Give the data a second time, exactly and in full.

====

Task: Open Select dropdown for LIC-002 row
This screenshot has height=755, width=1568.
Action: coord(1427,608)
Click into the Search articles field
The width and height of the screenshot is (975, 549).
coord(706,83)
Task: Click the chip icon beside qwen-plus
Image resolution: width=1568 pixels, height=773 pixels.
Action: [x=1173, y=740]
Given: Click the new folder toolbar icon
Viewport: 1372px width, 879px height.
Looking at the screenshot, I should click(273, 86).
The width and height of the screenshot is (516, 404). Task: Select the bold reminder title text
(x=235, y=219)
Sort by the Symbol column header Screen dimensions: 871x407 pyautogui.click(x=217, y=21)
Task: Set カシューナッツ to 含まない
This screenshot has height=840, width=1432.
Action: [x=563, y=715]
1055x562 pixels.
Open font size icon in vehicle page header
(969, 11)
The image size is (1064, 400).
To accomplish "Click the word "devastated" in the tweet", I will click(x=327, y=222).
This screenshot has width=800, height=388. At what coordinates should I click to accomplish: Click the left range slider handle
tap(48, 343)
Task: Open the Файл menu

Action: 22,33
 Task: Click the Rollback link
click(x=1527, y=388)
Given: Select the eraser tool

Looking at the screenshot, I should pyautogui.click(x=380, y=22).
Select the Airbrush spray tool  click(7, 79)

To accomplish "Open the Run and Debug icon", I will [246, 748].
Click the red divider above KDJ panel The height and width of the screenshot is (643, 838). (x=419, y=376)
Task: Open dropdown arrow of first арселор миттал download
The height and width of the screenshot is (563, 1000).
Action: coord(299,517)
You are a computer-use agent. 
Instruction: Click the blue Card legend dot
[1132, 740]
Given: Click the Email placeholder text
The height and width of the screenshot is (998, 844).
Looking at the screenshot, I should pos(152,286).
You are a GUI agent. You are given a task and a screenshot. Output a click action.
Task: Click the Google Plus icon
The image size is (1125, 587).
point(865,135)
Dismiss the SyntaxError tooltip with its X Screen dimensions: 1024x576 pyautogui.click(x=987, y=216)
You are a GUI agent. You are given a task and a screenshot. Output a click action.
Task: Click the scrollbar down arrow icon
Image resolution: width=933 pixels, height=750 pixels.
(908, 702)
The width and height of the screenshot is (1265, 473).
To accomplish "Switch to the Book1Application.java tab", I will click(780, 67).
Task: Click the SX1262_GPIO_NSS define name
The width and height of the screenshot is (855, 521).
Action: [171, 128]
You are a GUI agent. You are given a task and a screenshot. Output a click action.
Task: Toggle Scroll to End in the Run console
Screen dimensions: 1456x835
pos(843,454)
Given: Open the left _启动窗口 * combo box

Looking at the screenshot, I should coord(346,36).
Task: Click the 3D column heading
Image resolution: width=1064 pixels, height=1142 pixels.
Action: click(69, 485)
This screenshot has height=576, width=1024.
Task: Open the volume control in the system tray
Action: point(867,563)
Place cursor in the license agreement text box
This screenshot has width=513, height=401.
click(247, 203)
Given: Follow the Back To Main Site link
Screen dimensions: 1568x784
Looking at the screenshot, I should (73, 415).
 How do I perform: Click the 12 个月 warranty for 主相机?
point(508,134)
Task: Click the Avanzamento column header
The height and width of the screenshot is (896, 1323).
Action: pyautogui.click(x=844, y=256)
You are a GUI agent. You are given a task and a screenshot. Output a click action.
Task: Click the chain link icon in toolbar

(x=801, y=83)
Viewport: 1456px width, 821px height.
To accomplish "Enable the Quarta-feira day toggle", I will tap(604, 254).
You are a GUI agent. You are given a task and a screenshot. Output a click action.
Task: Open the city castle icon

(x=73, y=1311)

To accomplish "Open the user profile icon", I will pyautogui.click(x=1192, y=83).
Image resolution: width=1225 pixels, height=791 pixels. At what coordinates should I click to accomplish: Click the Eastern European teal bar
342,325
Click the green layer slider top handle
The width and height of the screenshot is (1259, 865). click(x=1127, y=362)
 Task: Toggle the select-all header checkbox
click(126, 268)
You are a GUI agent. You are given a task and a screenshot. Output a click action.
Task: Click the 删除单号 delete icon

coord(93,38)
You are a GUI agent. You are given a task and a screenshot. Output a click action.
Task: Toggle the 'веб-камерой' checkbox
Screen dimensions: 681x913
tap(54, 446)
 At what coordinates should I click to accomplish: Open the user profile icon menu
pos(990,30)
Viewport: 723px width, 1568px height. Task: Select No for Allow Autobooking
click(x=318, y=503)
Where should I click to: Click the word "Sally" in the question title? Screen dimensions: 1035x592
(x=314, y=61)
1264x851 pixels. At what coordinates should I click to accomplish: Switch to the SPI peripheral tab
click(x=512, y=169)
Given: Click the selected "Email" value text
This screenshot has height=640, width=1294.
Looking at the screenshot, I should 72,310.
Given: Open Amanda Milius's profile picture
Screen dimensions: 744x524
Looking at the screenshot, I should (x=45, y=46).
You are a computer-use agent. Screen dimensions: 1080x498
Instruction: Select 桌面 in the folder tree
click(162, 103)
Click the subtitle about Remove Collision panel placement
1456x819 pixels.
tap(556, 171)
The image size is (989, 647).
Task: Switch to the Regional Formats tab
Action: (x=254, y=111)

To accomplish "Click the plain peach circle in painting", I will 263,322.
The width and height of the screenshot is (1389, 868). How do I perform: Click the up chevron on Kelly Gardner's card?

====

### Answer area
Task: Open Select dropdown for LIC-002 row
This screenshot has height=755, width=1568.
Action: coord(1427,608)
Click into the Search articles field
The width and height of the screenshot is (975, 549).
coord(706,83)
Task: Click the chip icon beside qwen-plus
Image resolution: width=1568 pixels, height=773 pixels.
Action: [x=1173, y=740]
Given: Click the new folder toolbar icon
Viewport: 1372px width, 879px height.
Looking at the screenshot, I should click(273, 86).
The width and height of the screenshot is (516, 404). Task: Select the bold reminder title text
(x=235, y=219)
Sort by the Symbol column header Screen dimensions: 871x407 pyautogui.click(x=217, y=21)
Task: Set カシューナッツ to 含まない
This screenshot has height=840, width=1432.
Action: [x=563, y=715]
1055x562 pixels.
Open font size icon in vehicle page header
(969, 11)
The image size is (1064, 400).
To accomplish "Click the word "devastated" in the tweet", I will click(x=327, y=222).
This screenshot has width=800, height=388. At what coordinates should I click to accomplish: Click the left range slider handle
tap(48, 343)
Task: Open the Файл menu

Action: 22,33
 Task: Click the Rollback link
click(x=1527, y=388)
Given: Select the eraser tool

Looking at the screenshot, I should pyautogui.click(x=380, y=22).
Select the Airbrush spray tool  click(7, 79)

To accomplish "Open the Run and Debug icon", I will [246, 748].
Click the red divider above KDJ panel The height and width of the screenshot is (643, 838). (x=419, y=376)
Task: Open dropdown arrow of first арселор миттал download
The height and width of the screenshot is (563, 1000).
Action: coord(299,517)
You are a computer-use agent. 
Instruction: Click the blue Card legend dot
[1132, 740]
Given: Click the Email placeholder text
The height and width of the screenshot is (998, 844).
Looking at the screenshot, I should pos(152,286).
You are a GUI agent. You are given a task and a screenshot. Output a click action.
Task: Click the Google Plus icon
The image size is (1125, 587).
point(865,135)
Dismiss the SyntaxError tooltip with its X Screen dimensions: 1024x576 pyautogui.click(x=987, y=216)
You are a GUI agent. You are given a task and a screenshot. Output a click action.
Task: Click the scrollbar down arrow icon
Image resolution: width=933 pixels, height=750 pixels.
(908, 702)
The width and height of the screenshot is (1265, 473).
To accomplish "Switch to the Book1Application.java tab", I will click(780, 67).
Task: Click the SX1262_GPIO_NSS define name
The width and height of the screenshot is (855, 521).
Action: [171, 128]
You are a GUI agent. You are given a task and a screenshot. Output a click action.
Task: Toggle Scroll to End in the Run console
Screen dimensions: 1456x835
pos(843,454)
Given: Open the left _启动窗口 * combo box

Looking at the screenshot, I should coord(346,36).
Task: Click the 3D column heading
Image resolution: width=1064 pixels, height=1142 pixels.
Action: click(69, 485)
This screenshot has height=576, width=1024.
Task: Open the volume control in the system tray
Action: point(867,563)
Place cursor in the license agreement text box
This screenshot has width=513, height=401.
click(247, 203)
Given: Follow the Back To Main Site link
Screen dimensions: 1568x784
Looking at the screenshot, I should (73, 415).
 How do I perform: Click the 12 个月 warranty for 主相机?
point(508,134)
Task: Click the Avanzamento column header
The height and width of the screenshot is (896, 1323).
Action: pyautogui.click(x=844, y=256)
You are a GUI agent. You are given a task and a screenshot. Output a click action.
Task: Click the chain link icon in toolbar

(x=801, y=83)
Viewport: 1456px width, 821px height.
To accomplish "Enable the Quarta-feira day toggle", I will tap(604, 254).
You are a GUI agent. You are given a task and a screenshot. Output a click action.
Task: Open the city castle icon

(x=73, y=1311)

To accomplish "Open the user profile icon", I will pyautogui.click(x=1192, y=83).
Image resolution: width=1225 pixels, height=791 pixels. At what coordinates should I click to accomplish: Click the Eastern European teal bar
342,325
Click the green layer slider top handle
The width and height of the screenshot is (1259, 865). click(x=1127, y=362)
 Task: Toggle the select-all header checkbox
click(126, 268)
You are a GUI agent. You are given a task and a screenshot. Output a click action.
Task: Click the 删除单号 delete icon

coord(93,38)
You are a GUI agent. You are given a task and a screenshot. Output a click action.
Task: Toggle the 'веб-камерой' checkbox
Screen dimensions: 681x913
tap(54, 446)
 At what coordinates should I click to accomplish: Open the user profile icon menu
pos(990,30)
Viewport: 723px width, 1568px height. Task: Select No for Allow Autobooking
click(x=318, y=503)
Where should I click to: Click the word "Sally" in the question title? Screen dimensions: 1035x592
(x=314, y=61)
1264x851 pixels. At what coordinates should I click to accomplish: Switch to the SPI peripheral tab
click(x=512, y=169)
Given: Click the selected "Email" value text
This screenshot has height=640, width=1294.
Looking at the screenshot, I should 72,310.
Given: Open Amanda Milius's profile picture
Screen dimensions: 744x524
Looking at the screenshot, I should (x=45, y=46).
You are a computer-use agent. Screen dimensions: 1080x498
Instruction: Select 桌面 in the folder tree
click(162, 103)
Click the subtitle about Remove Collision panel placement
1456x819 pixels.
tap(556, 171)
The image size is (989, 647).
Task: Switch to the Regional Formats tab
Action: (x=254, y=111)

To accomplish "Click the plain peach circle in painting", I will 263,322.
The width and height of the screenshot is (1389, 868). How do I perform: Click the up chevron on Kelly Gardner's card?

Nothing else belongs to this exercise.